Dark Sound

TL;DR

This paper introduces 'Dark Sound', a collective excitation mode in axion dark matter condensates, characterized by a linear dispersion relation influenced by self-interactions and gravity, with potential observable signatures.

Contribution

It reveals the existence of a stable, sound-like collective mode in axion dark matter, termed Dark Sound, with a detailed analysis of its spectrum, stability, and observational implications.

Findings

Dark Sound exhibits a linear dispersion relation with velocity ~10^{-12}c.

Gravity induces Jeans instability at large scales, affecting Dark Sound stability.

Potential observable signatures include quantized modes and noise features in dark matter clumps.

Abstract

We discuss the axion dark matter (DM) condensate and the consequences the interactions of dark matter would have on the spectrum of collective modes. We find that DM self-interactions change the spectrum of excitations from a quadratic to a linear-like dispersion with velocity $v_s$ which is set by the interactions, but dominated by gravity. For typical DM densities and interactions we find $v_s \sim 10^{-12}c$. This sound-like mode corresponds to DM density oscillations just like in any other Bose liquid, hence we call it {\em Dark Sound} (DS).

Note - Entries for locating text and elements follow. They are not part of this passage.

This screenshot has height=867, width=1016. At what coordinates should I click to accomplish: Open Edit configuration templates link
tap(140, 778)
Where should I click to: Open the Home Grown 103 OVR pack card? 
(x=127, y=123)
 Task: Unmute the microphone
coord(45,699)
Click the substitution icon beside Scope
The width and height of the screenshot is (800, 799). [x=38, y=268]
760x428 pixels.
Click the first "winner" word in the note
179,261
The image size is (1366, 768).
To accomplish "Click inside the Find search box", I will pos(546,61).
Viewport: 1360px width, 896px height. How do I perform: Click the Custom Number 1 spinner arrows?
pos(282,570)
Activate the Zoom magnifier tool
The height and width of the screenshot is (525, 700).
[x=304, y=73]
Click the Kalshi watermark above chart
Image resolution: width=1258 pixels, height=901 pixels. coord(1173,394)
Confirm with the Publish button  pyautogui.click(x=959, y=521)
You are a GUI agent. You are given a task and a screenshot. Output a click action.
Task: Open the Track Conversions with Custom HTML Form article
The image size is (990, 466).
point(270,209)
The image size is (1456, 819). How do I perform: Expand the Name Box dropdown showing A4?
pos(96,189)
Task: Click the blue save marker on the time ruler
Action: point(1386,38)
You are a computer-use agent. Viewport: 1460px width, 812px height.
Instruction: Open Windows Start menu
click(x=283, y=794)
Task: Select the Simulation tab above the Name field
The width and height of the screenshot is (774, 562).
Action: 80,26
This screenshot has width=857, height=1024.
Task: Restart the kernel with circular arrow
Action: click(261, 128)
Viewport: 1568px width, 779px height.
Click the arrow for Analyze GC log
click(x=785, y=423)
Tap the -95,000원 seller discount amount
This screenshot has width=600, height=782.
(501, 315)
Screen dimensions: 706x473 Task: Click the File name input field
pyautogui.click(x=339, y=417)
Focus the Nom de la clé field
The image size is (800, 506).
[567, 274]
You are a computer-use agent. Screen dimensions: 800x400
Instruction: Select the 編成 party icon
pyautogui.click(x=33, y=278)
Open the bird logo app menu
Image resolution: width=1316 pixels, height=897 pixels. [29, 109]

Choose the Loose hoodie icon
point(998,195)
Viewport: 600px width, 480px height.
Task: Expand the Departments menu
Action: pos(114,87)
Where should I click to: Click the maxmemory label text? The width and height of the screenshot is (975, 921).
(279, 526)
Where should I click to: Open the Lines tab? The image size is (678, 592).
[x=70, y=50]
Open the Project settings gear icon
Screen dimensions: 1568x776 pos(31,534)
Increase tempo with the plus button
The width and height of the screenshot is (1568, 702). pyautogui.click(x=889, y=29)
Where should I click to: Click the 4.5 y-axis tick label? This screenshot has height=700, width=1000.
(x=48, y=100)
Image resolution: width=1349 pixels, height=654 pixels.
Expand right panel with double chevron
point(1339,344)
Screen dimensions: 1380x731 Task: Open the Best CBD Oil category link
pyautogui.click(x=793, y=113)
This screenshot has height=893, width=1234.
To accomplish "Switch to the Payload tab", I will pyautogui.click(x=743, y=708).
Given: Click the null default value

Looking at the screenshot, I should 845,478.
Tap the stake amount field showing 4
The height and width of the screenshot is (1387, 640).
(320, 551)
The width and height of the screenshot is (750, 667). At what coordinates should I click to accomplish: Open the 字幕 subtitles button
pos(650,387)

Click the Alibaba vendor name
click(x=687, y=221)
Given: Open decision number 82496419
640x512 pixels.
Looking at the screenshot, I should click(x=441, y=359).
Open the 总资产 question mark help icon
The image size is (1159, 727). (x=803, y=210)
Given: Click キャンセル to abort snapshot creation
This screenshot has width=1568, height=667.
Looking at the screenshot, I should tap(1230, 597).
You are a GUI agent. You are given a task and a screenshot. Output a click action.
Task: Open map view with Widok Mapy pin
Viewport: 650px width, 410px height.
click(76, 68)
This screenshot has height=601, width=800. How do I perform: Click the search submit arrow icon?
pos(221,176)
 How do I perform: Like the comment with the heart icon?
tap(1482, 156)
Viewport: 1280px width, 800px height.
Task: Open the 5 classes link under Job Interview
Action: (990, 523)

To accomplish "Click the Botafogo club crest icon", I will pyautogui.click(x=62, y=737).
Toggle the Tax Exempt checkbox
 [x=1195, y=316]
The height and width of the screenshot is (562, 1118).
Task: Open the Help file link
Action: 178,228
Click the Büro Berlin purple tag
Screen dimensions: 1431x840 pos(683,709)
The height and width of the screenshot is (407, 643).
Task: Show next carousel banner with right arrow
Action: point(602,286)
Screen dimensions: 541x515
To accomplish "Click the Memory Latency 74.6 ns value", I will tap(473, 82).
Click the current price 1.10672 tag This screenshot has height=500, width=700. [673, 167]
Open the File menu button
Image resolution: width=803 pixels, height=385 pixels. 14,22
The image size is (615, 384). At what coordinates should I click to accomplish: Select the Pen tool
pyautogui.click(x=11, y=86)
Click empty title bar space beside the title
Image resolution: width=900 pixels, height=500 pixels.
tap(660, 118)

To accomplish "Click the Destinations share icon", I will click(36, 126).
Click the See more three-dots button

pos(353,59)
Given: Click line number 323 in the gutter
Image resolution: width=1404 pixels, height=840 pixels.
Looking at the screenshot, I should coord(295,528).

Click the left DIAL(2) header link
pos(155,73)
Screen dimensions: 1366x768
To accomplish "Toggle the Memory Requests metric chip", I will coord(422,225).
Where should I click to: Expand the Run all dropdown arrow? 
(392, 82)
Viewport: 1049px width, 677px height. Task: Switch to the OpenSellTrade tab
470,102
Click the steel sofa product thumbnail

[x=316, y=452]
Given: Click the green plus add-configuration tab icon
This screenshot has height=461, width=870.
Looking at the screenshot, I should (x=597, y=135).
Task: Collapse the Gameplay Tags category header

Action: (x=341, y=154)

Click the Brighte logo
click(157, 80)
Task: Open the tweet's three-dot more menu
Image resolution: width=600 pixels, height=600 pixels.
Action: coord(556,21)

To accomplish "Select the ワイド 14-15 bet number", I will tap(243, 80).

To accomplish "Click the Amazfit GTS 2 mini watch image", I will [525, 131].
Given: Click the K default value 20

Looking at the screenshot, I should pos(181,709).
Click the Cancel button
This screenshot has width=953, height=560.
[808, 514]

The DS mode is well defined and describes stable density oscillations at intermediate length scales $k \geq k_{\text{min}} \sim 10^{4}\mathrm{lyr^{-1}}$. In the extreme long wavelength limit gravity dominates and leads to Jeans instability of the sound mode at the scale of clump formation $ k \leq k_{\text{min}}$. We also discuss the possible observable consequences of the DS, including quantized DS modes inside clumps, their characteristic energy, and noise features that might facilitate the observation of DM.